Letter to the editor
To the Editor:
As a farmer’s daughter and a local elected official, I am writing to you about the issues of warehouses, farmland preservation and zoning.
When properties are zoned, their use has to conform to the zoning. If some farmland is zoned that allows warehouses, then that is what can be built. If a township would try to change the zoning on that property to stop a proposed warehouse, the township could get sued and lose in court for what is called spot zoning — and the taxpayers would pay the bill.
Farmland preservation is fine as long as it is the farmer’s choice. If farmland is zoned A/R (agriculture or residential), the farmer has the right to decide to farm or build houses. Buying the building rights to a farm can be very expensive. If a township would try to change the zoning on A/R property to stop a proposed housing development, the township could get sued and lose in court for what is called spot zoning — and the taxpayers would pay the bill.

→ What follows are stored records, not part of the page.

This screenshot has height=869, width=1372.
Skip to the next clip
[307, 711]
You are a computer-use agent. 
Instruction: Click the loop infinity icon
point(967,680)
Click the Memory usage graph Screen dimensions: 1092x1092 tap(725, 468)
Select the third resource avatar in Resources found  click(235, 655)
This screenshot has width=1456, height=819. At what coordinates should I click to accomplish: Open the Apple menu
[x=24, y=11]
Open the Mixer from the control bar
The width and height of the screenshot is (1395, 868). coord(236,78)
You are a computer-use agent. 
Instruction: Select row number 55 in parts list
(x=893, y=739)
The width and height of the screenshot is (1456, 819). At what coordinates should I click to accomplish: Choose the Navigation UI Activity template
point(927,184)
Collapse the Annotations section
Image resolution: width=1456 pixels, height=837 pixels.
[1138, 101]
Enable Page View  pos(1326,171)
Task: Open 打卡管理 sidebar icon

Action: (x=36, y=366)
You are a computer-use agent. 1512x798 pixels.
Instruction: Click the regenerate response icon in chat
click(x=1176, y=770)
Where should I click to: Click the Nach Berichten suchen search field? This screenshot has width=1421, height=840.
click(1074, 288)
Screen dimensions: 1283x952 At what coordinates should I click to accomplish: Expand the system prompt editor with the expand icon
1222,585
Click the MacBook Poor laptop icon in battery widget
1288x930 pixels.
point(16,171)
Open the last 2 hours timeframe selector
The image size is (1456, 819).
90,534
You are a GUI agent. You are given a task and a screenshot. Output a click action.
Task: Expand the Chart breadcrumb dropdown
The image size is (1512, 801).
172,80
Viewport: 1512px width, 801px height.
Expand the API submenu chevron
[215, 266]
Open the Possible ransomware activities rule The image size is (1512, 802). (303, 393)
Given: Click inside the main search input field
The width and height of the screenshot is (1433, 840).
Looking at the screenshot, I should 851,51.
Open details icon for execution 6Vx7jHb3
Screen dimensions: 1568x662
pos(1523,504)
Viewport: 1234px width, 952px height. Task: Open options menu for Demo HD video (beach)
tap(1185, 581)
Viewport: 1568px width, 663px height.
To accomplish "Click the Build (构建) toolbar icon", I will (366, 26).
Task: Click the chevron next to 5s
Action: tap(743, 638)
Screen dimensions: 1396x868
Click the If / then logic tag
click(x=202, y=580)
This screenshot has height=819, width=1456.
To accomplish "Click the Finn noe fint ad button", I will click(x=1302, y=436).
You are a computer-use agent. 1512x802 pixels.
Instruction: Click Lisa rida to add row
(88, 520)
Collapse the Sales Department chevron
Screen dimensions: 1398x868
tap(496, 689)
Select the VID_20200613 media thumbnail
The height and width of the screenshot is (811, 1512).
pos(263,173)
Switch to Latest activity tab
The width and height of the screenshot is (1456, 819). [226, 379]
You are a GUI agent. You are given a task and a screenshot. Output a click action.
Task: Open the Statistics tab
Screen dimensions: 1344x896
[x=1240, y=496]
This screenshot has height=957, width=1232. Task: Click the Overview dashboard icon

Township officials cannot just pick a spot and have it rezoned just to stop building plans. Years ago, some townships changed their residential areas to other types of zoning to avoid more housing developments. That opened the door to the other types of building.
It is very important to know where candidates stand when you elect them to the board of supervisors because the board appoints residents to the positions on the zoning board. It is even more important to volunteer to be on a committee and attend meetings.
East Allen Township
(Editor’s note: Moser is a member of the East Allen Township Board of Supervisors.)